In the evenings head to legendary Beale Street for live music and sizzling soul food!
Private tours are available in Memphis, please contact Bon Voyage for further details.
Distance: 262 miles
Travel along the 'Blues Highway' today and into the heart of the Mississippi Delta. This region is famous as the birthplace of artists such as Muddy Waters, B.B. King and Sonny Boy Williamson. Stop at the Blues Trail markers and learn about how trains and highways inspired the blues lyrics and life for the musicians during the segregation era. Together these markers make up a unique history book of the blues.
A truly worthwhile stop is in this region is the excellent B.B. King Museum in Indianola which traces the origins of the Mississippi Delta Blues. Considered by many to be the only truly indigenous American music, this form that has influenced musicians worldwide is deeply rooted in Delta soil.
Stop at Ruleville and visit the Mississippi Freedom Trail Marker for Fannie Lou Hamer, the first woman inducted on the statewide trail, a lifelong Civil Rights campaigner. At the Amzie Moore House Museum and Interpretive Centre you'll get a glimpse into the life of this key leader in the Mississippi Civil Rights Movement (viewing by appointment only).

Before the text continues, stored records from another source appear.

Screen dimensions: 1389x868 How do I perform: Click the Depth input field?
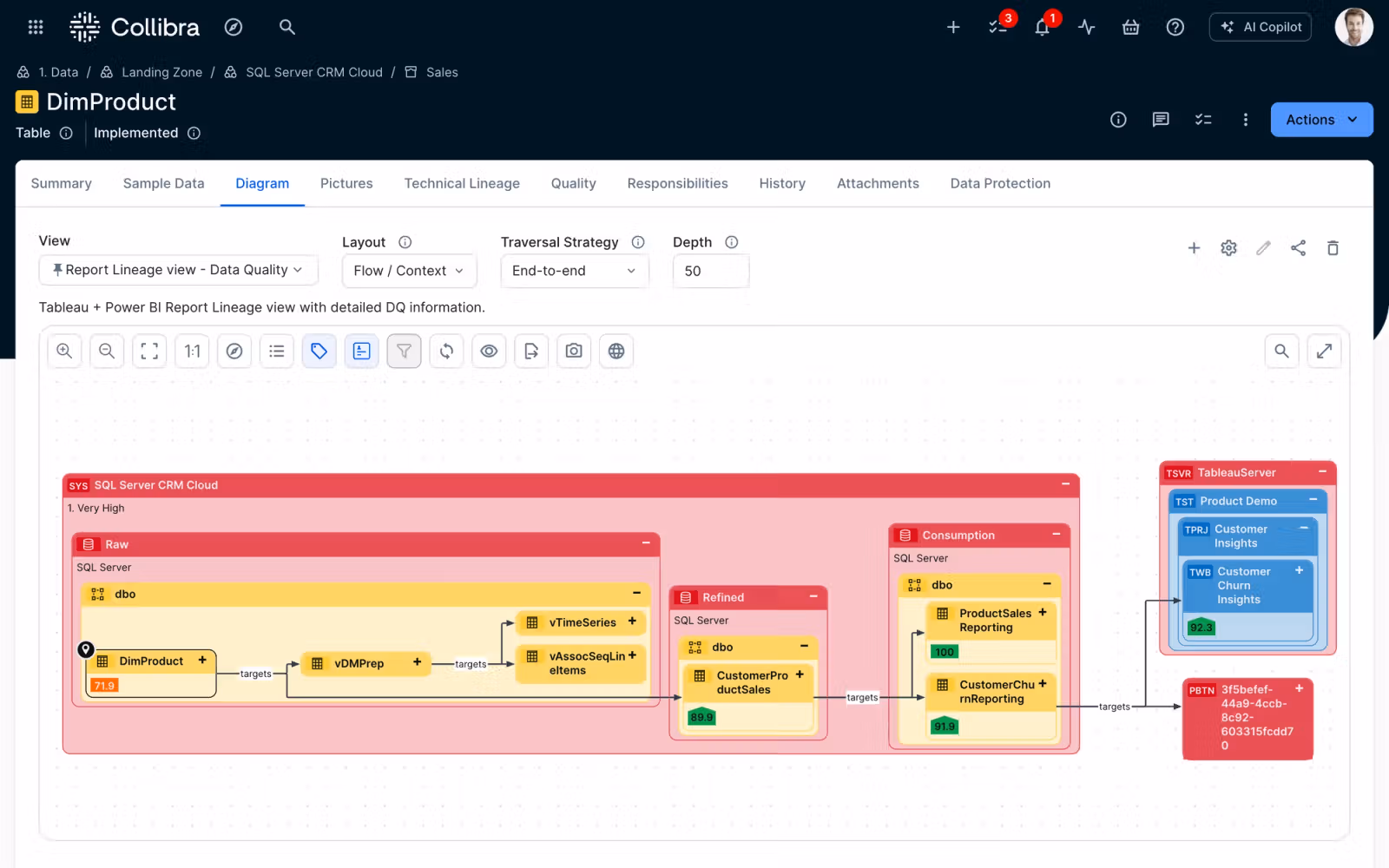coord(710,271)
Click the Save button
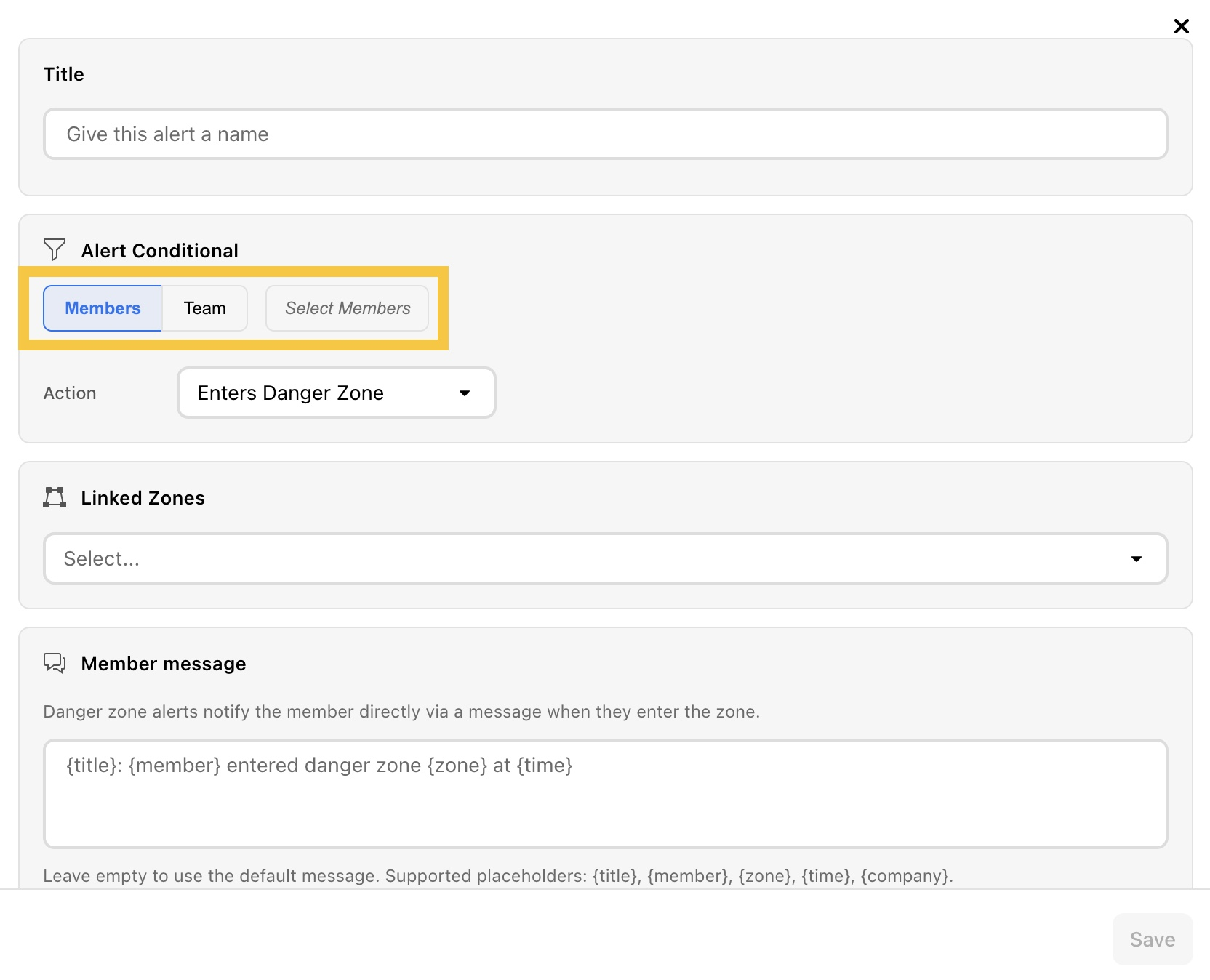 click(x=1153, y=939)
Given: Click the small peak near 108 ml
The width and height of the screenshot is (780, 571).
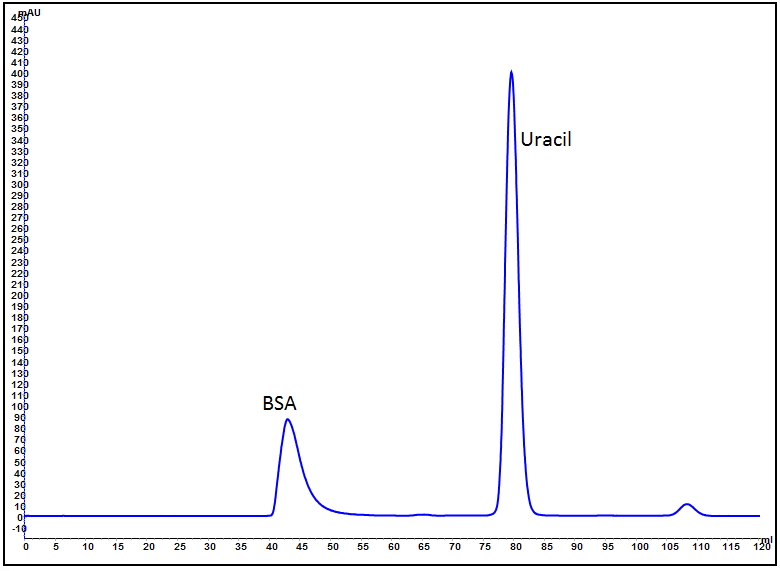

Opening 9th December 2017, the emotive Mississippi Civil Rights Museum in the state's capital, Jackson, shares the stories of a Mississippi movement that changed the nation. Here you'll witness the freedom struggle in eight interactive galleries. Seven of the galleries encircle a central space called "This Little Light of Mine", where a sculpture glows brighter and the music of the Movement intensifies as visitors gather.
Also visit the The Museum of Mississippi History, and The Medgar Evers House. Home to the African-American Civil rights activist at the time of his assassination in 1963, the house has been restored and is now open for tours.
Distance: 188 miles
En route to The Big Easy, you may wish to make a detour to the charming southern town of Natchez. This is the oldest settlement on the Mississippi River and is home to the highest concentration of antebellum homes in the USA.
When in New Orleans you may wish to visit the site of The William Frantz Elementary School, where in 1960 a 6-year old Ruby Bridges became the first African-American child to attend an all-white elementary school in Louisiana. Her parents had responded to a request from the National Association for the Advancement of Coloured People (NAACP) and volunteered her to participate in the integration of the New Orleans school system.
Elements of the site were restored to their original appearance in order to maintain the historical integrity of the building. Today the campus is home to the Akili Academy, an open-enrolment public charter elementary school.
Other noteworthy Civil Rights Trail sites in New Orleans are the New Zion Baptist Church and the 5th Circuit Court of Appeals.